English writer (1813–1869)

Charles Richard Weld (1813–1869) was an English writer, known as a historian of the Royal Society.

==Life==
Born at Windsor in August 1813, he was the son of Isaac Weld (d. 1824) of Dublin, by his second marriage of 1812, to Lucy, only daughter of Eyre Powell of Great Connell, Kildare; he was therefore half-brother to Isaac Weld. In 1820 he accompanied his parents to France, where they occupied a château near Dijon. After his father's death he attended classes at Trinity College, Dublin, but took no degree.

In 1839 Weld went to London and became secretary to the Statistical Society. He studied at the Middle Temple and was called to the bar on 22 November 1844; but, advised by Sir John Barrow, he became in 1845 assistant secretary and librarian to the Royal Society, a post which he held for sixteen years. The senior secretary at the time was Peter Mark Roget, who encouraged Weld's historical work.

In 1861 he resigned his post at the Royal Society, and became a partner in the publishing business with Lovell Reeve. He was in charge of the philosophical department of the 1862 International Exhibition in London, and a district superintendent of the exhibition. He represented Great Britain at the Paris Exhibition of 1867.

Weld died suddenly at his residence (since 1865), Bellevue, New Bridge Hill, near Bath, on 15 January 1869. A portrait of Charles Richard Weld is prefixed to the posthumous ‘Notes on Burgundy’ which he was preparing for the press at the time of his death.

==Works==
His best-known work, A History of the Royal Society with Memoirs of the Presidents, compiled from Authentic Documents (London), appeared in two volumes in 1848 . The book was illustrated by drawings made by Mrs. Weld, and was a supplement to the histories of Thomas Birch and Thomas Thomson. An appendix to the volumes, the Descriptive Catalogue of the Portraits in the possession of the Royal Society,’ compiled by Weld for the council in 1860.

Weld wrote a series of Vacation Tours. They were:

- ‘Auvergne, Piedmont, and Savoy; a Summer Ramble,’ (1850);
- ‘A Vacation Tour in the United States and Canada,’ (1854) dedicated to Isaac Weld, whose ‘Travels in North America’ had appeared in 1799;
- ‘A Vacation in Brittany’ (1856);
- ‘A Vacation in Ireland’ (1857);
- ‘The Pyrenees, West and East’ (1859);
- ‘Two Months in the Highlands, Orcadia and Skye’ (1860);
- ‘Last Winter in Rome’ (1865);
- ‘Florence the New Capital of Italy’ (1867); and
- ‘Notes on Burgundy,’ edited by his wife after his death in 1869.

Many of these books were illustrated by the author's own sketches.

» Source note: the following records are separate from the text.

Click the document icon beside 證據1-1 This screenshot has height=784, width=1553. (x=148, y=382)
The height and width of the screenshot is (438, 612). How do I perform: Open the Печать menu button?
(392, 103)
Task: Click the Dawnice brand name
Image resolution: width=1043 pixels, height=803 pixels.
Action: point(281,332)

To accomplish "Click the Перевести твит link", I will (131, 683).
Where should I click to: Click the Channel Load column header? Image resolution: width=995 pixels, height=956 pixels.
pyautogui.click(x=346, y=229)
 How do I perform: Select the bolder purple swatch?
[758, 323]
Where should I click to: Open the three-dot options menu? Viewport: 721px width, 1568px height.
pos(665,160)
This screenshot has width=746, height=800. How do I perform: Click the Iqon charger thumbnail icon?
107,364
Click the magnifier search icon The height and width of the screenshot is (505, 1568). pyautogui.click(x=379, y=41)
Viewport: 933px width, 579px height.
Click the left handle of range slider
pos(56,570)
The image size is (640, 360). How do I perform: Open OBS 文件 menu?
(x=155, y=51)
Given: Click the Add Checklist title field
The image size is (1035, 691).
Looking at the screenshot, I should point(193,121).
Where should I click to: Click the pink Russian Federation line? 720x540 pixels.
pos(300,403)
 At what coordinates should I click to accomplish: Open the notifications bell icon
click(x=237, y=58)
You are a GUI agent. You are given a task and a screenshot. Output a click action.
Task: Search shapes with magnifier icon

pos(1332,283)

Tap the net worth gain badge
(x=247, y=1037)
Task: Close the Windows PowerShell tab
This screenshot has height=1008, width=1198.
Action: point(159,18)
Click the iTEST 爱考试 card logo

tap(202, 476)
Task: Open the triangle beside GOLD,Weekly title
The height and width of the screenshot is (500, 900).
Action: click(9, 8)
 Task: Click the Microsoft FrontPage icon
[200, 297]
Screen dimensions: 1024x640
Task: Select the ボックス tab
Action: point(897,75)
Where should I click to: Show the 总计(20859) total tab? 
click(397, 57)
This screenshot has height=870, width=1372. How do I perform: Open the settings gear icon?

Weld was the main assistant of Sir John Franklin in the organisation of his Arctic explorations, and was an authority on polar matters connected with the polar circle. He issued in 1850 a lecture on Arctic Expeditions, originally delivered at the London Institution on 6 February 1850, and this was followed by pamphlets on the search for Franklin during 1851.

His report on the Philosophical Instruments and Apparatus for Teaching Science for the Exposition Universelle was printed, and then abridged for the Illustrated London News (5 October 1867).

==Family==
In 1842 he married Anne, daughter of Henry Selwood and niece of Sir John Franklin; her elder sister, Emily, married Alfred Tennyson, and her youngest sister, Louisa, married Charles Tennyson Turner. He was survived by a widow and a daughter, Agnes Grace Weld.